Are cookies violating if they don't leave the website? It doesn't seem to be a p...

Aperocky · on Dec 6, 2019

By the same logic, are cookie violating if they are stored _somewhere else_ but the service provider are not selling those cookies to other people? what if the service provider have another service provider that provide analytic services to help with serving the website in question?

What's the difference of say, a dedicated cookie storage service company storing the cookie vs. an internal IT team that builds the wheel and store the cookie with analytic services? Especially when the usage of the cookie in both case being limited to the site in question?

This seem to negate the entire idea of programming - do one thing well, and have another thing to another thing well. Which applies to the business world at large.

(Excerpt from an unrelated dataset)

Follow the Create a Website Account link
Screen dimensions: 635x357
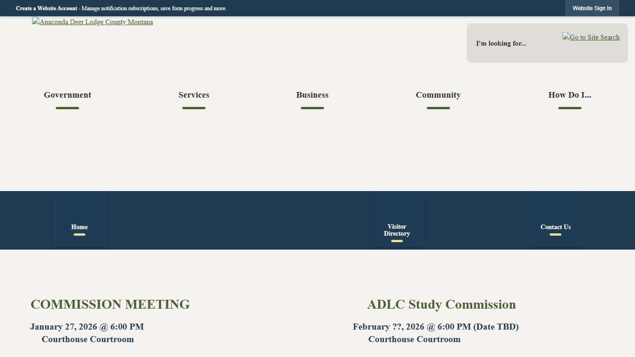pos(46,8)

Wowfunhappy · on Dec 6, 2019

Cookies aren't inherently against GDPR if they're used explicitly for necessary site functionality—you don't even need to tell users about them in that case.

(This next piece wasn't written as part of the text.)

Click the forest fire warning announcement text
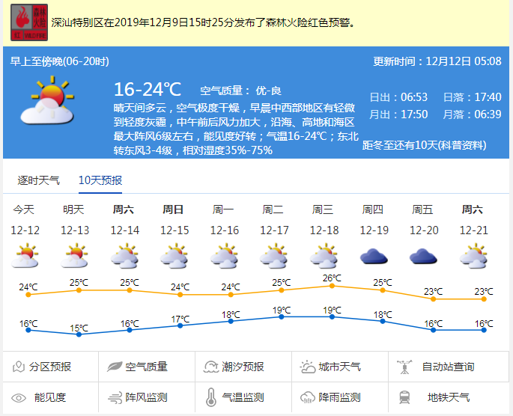513x416 pixels. [x=202, y=22]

What's not allowed is user tracking.

sjy · on Dec 7, 2019

So why display the cookie warning? I assume it’s an attempt to obtain “consent” to something that would otherwise be prohibited by the GDPR, and in relation to consent the GDPR says:

“Consent should not be regarded as freely given if the data subject has no genuine or free choice or is unable to refuse or withdraw consent without detriment ... Consent is presumed not to be freely given if it does not allow separate consent to be given to different personal data processing operations despite it being appropriate in the individual case, or if the performance of a contract, including the provision of a service, is dependent on the consent despite such consent not being necessary for such performance.”

I agree with the grandparent that many cookie warnings seem at odds with the GDPR in this respect.